2011年08月29日

霊学35

しばしば現代社会は価値観が多様化し、イデオロギー不在の時代といわれます。不確実性の時代とも呼ばれるように、これだけは間違いなく確かなことだとだれもが確信できるような何かを見出すことはむずかしい。しかし、お互いにはっきり言葉にして、理論づけていないにせよ、暗黙のうちにだれもが認めているものに個々人の自己愛を尊重すると言う思想があります。
小此木

上記のことは、日本の社会、日本人のことである。
世界的な、状態ではない。

唯一絶対神を、奉じる、ユダヤ、キリスト、イスラム教の社会は、違う。
更に、仏教国である。特に、上座部仏教の国である。

つまり、現代はそれぞれの自己愛を大切にすることだけは、どこからも反対意見の出ない確かな価値観になっている時代なのです。
小此木

つまり、誰もが、同じ人間であり、平等であるという、幻想である。

日本には、自己愛主義、ナルシシズム、という、価値観を持ったというのである。

小此木氏の、この本は、1981年に出版されている。
それから、30年を経る。

要するに、自己愛は、人類が、精神に目覚めてから、当然の如くにあったもので、その自己愛の形相が、時代によって、変化、変容しているのだということ。
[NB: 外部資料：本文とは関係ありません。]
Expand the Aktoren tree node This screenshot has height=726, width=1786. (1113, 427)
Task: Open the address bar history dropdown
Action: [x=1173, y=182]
今も、また、自己愛に関して、変化、変容している、様を書き付けなければ、ならないのだろう。

当時の、小此木氏の、見た、自己愛は、
自己愛人間とは、アイデンティティをもたないパーソナルな自己愛をひたすらみたすことで暮らす人間のことをいうのです。
小此木

と、いうことになる。

そうしたパーソナルな自己愛を超えた、お互いに共通の理想、同じ主義、主張の下に、社会化され脱個人化されたアイデンティティ感覚が失われたために、すべてを、パーソナルな自己愛のためのものとしか受け取らない時代になってしまったのです。
小此木

これは、当時の、日本人の、精神分析である。

それでは、問題は、どこにあるのか・・・

アイデンティティとは、自己愛が、つねに、社会、歴史などという、外の世界との、関わりの中で、決定されてゆくものと、ある。

アイデンティティとしての自己愛は、社会、文化と結びつく現実の裏づけをもつもの。それは、個人的な主観的幻想や、観念によるものではないという。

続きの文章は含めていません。